What is asked –
Update the items between the lines holding "Given: Open ルートテーブル in the sidebar" and "click(x=64, y=150)", inclusive, replacing "Administrator Password" with "Root Password" and leaving everything else unchanged. Return only those lines.
========
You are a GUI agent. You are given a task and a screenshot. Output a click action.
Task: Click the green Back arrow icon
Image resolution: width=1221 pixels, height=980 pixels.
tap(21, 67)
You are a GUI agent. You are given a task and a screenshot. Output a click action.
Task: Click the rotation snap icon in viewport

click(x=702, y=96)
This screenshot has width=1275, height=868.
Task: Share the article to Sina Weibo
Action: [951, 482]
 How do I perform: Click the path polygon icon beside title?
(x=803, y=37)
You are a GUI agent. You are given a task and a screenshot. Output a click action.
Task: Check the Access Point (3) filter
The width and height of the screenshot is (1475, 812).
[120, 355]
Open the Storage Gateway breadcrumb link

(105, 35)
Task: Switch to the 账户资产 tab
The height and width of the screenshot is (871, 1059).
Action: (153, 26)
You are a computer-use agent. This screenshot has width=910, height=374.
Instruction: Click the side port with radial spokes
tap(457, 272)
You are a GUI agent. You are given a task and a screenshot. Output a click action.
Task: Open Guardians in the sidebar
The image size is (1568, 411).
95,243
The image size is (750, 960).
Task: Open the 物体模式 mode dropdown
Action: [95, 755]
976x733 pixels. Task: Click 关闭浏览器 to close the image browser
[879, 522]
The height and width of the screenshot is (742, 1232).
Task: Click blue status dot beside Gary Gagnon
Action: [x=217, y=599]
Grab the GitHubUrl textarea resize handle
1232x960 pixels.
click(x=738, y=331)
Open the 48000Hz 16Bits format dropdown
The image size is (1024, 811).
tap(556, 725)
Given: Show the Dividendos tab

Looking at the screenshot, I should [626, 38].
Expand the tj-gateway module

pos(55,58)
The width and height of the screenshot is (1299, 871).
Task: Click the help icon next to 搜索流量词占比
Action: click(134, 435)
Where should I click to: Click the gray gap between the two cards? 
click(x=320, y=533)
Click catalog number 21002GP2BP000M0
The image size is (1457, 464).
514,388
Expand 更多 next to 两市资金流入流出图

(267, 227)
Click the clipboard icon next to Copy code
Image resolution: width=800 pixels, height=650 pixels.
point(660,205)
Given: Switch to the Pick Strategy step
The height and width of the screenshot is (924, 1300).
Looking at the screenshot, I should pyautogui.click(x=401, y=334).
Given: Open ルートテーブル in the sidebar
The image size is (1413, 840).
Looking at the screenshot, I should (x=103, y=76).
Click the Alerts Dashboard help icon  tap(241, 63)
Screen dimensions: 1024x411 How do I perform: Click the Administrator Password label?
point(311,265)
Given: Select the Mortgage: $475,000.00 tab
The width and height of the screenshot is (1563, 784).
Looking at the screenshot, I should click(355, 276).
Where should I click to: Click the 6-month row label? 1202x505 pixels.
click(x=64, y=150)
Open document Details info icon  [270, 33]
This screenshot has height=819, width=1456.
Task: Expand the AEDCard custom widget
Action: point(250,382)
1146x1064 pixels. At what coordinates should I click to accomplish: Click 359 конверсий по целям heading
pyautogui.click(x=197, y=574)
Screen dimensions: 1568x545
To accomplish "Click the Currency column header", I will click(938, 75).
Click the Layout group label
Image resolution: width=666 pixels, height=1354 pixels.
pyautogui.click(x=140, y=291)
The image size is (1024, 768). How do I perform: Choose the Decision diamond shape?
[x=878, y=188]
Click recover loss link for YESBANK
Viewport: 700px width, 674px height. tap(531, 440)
========
Expected output –
Given: Open ルートテーブル in the sidebar
The image size is (1413, 840).
Looking at the screenshot, I should (x=103, y=76).
Click the Alerts Dashboard help icon  tap(241, 63)
Screen dimensions: 1024x411 How do I perform: Click the Root Password label?
point(311,265)
Given: Select the Mortgage: $475,000.00 tab
The width and height of the screenshot is (1563, 784).
Looking at the screenshot, I should click(355, 276).
Where should I click to: Click the 6-month row label? 1202x505 pixels.
click(x=64, y=150)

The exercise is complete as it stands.